这是Web开发平台OpenResty系列文章中的一篇。
以下操作在CentOS7上进行,火焰图分析法非常直观好用,可以用多种方式生成,也可以用于各种场景。
下面是用火焰图分析OpenResty应用性能瓶颈的方法,用systemtap采集信息。
SystemTAP可以收集运行中的Linux系统的所有信息。
安装SystemTAP:
yum install -y systemtap systemtap-runtime
安装SystemTAP依赖的内核模块:
stap-prep
stap-prep
命令会尝试安装kernel的debuginfo,但debuginfo在单独repo中,默认没有enable,通常会安装失败。
先确定文件/etc/yum.repos.d/CentOS-Debuginfo.repo
存在:
$ cat /etc/yum.repos.d/CentOS-Debuginfo.repo
# CentOS-Debug.repo
#
# The mirror system uses the connecting IP address of the client and the
# update status of each mirror to pick mirrors that are updated to and
# geographically close to the client.

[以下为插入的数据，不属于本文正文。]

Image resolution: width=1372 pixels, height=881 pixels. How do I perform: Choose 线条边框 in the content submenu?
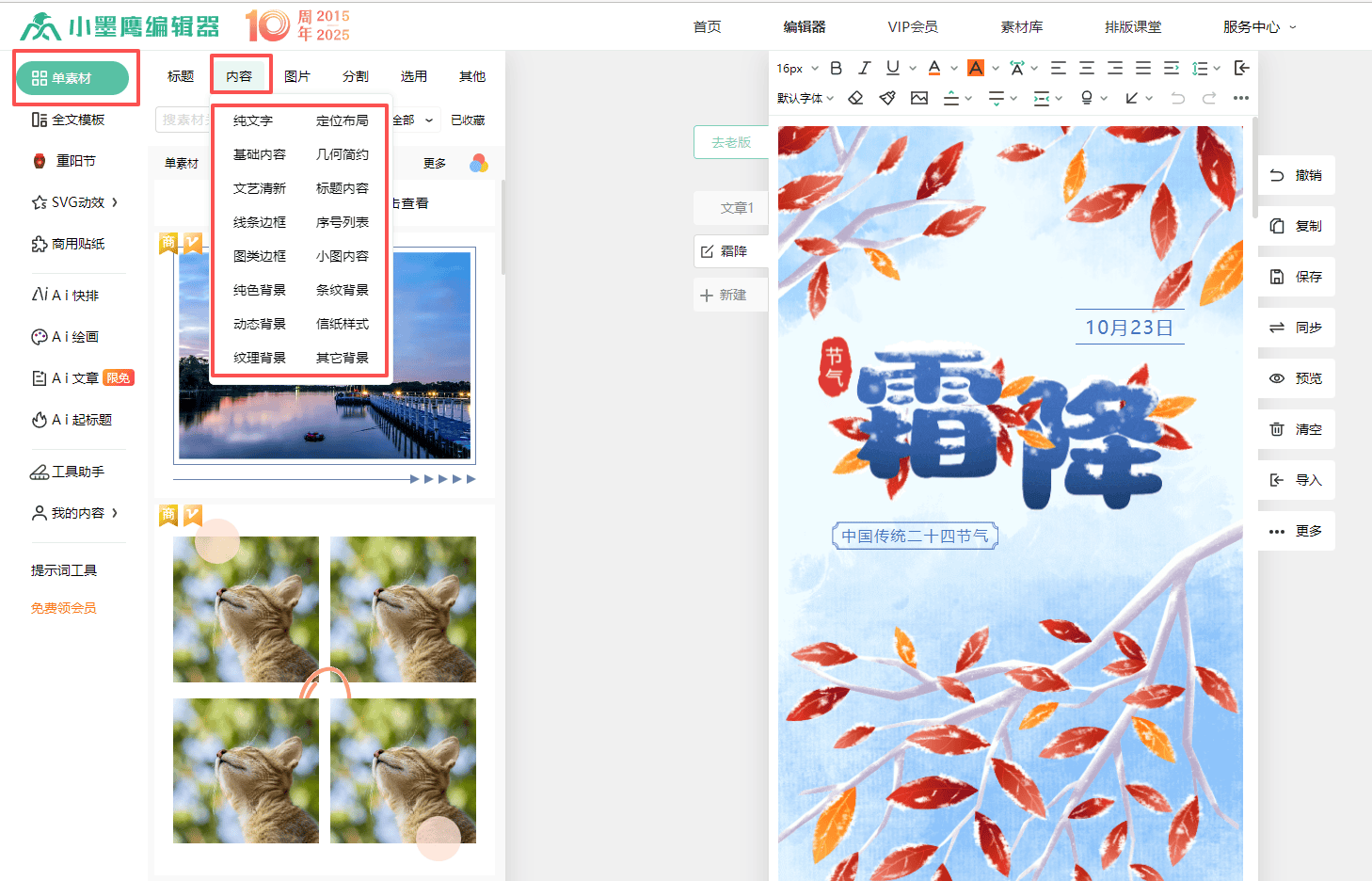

You should use this for CentOS updates
# unless you are manually picking other mirrors.
#
# All debug packages from all the various CentOS-7 releases
# are merged into a single repo, split by BaseArch
#
# Note: packages in the debuginfo repo are currently not signed
#
[base-debuginfo]
name=CentOS-7 - Debuginfo
baseurl=http://debuginfo.centos.org/7/$basearch/
gpgcheck=1
gpgkey=file:///etc/pki/rpm-gpg/RPM-GPG-KEY-CentOS-Debug-7
enabled=1
#
如果文件不存在,新建,并且执行yum makecache
,然后用下面的命令安装:
yum --enablerepo=base-debuginfo makecache
yum --enablerepo=base-debuginfo install -y kernel-debuginfo-$(uname -r)
yum install kernel-devel
如果还是找不到kernel-debuginfo安装包,可以看一下/etc/yum.conf
中是否将将kernel包排除了:
# 将/etc/yum.conf中的exclude
exclude=kernel* centos-release*
#修改为
exclude=centos-release*
如果还是找不到,直接到 http://debuginfo.centos.org/7/x86_64/ 下载对应的RPM包。
建议做完上面的操作后,重新执行stap-prep
,防止以后遗漏依赖的RPM。
stap-prep
测试一下工作状态,下面的指令的意思是,探测到vfs.read操作时,执行{}中的指令:
stap -v -e 'probe vfs.read {printf("read performed\n"); exit()}'
例如:
[root@10 vagrant]# stap -v -e 'probe vfs.read {printf("read performed\n"); exit()}'
Pass 1: parsed user script and 470 library scripts using 139632virt/41604res/3356shr/38380data kb, in 280usr/130sys/466real ms.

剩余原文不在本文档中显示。